WRITTEN EXERCISE
Reproduce each of the lines below word for word, leaving every character unchanged.

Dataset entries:

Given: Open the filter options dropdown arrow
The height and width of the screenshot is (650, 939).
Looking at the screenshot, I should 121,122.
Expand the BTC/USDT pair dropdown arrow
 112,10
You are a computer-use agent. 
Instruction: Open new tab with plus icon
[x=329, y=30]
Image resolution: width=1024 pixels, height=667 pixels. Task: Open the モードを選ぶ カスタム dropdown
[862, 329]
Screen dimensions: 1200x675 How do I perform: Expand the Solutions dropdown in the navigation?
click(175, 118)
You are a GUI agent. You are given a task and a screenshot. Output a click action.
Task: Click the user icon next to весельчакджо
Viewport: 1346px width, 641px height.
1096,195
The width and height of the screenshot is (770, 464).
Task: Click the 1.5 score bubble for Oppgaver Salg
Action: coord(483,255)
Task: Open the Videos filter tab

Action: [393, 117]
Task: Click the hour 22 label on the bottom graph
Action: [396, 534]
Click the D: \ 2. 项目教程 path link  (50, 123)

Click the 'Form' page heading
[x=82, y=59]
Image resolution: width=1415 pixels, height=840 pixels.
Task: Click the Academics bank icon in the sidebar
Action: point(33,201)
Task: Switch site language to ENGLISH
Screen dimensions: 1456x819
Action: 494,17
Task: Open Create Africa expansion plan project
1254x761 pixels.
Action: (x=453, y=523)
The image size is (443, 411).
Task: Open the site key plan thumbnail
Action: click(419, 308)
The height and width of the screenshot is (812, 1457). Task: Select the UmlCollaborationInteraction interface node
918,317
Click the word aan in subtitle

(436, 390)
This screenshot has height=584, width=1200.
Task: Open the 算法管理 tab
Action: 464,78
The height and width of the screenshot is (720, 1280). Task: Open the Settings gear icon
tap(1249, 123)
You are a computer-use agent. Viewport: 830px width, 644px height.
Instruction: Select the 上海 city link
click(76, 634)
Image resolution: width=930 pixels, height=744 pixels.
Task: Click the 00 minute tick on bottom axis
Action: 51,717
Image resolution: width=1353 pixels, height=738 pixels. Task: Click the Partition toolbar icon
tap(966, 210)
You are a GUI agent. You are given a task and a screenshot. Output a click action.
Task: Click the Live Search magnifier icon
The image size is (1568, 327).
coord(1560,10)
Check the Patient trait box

THE RESULT
Given: Open the filter options dropdown arrow
The height and width of the screenshot is (650, 939).
Looking at the screenshot, I should 121,122.
Expand the BTC/USDT pair dropdown arrow
 112,10
You are a computer-use agent. 
Instruction: Open new tab with plus icon
[x=329, y=30]
Image resolution: width=1024 pixels, height=667 pixels. Task: Open the モードを選ぶ カスタム dropdown
[862, 329]
Screen dimensions: 1200x675 How do I perform: Expand the Solutions dropdown in the navigation?
click(175, 118)
You are a GUI agent. You are given a task and a screenshot. Output a click action.
Task: Click the user icon next to весельчакджо
Viewport: 1346px width, 641px height.
1096,195
The width and height of the screenshot is (770, 464).
Task: Click the 1.5 score bubble for Oppgaver Salg
Action: coord(483,255)
Task: Open the Videos filter tab

Action: [393, 117]
Task: Click the hour 22 label on the bottom graph
Action: [396, 534]
Click the D: \ 2. 项目教程 path link  (50, 123)

Click the 'Form' page heading
[x=82, y=59]
Image resolution: width=1415 pixels, height=840 pixels.
Task: Click the Academics bank icon in the sidebar
Action: point(33,201)
Task: Switch site language to ENGLISH
Screen dimensions: 1456x819
Action: 494,17
Task: Open Create Africa expansion plan project
1254x761 pixels.
Action: (x=453, y=523)
The image size is (443, 411).
Task: Open the site key plan thumbnail
Action: click(419, 308)
The height and width of the screenshot is (812, 1457). Task: Select the UmlCollaborationInteraction interface node
918,317
Click the word aan in subtitle

(436, 390)
This screenshot has height=584, width=1200.
Task: Open the 算法管理 tab
Action: 464,78
The height and width of the screenshot is (720, 1280). Task: Open the Settings gear icon
tap(1249, 123)
You are a computer-use agent. Viewport: 830px width, 644px height.
Instruction: Select the 上海 city link
click(76, 634)
Image resolution: width=930 pixels, height=744 pixels.
Task: Click the 00 minute tick on bottom axis
Action: 51,717
Image resolution: width=1353 pixels, height=738 pixels. Task: Click the Partition toolbar icon
tap(966, 210)
You are a GUI agent. You are given a task and a screenshot. Output a click action.
Task: Click the Live Search magnifier icon
The image size is (1568, 327).
coord(1560,10)
Check the Patient trait box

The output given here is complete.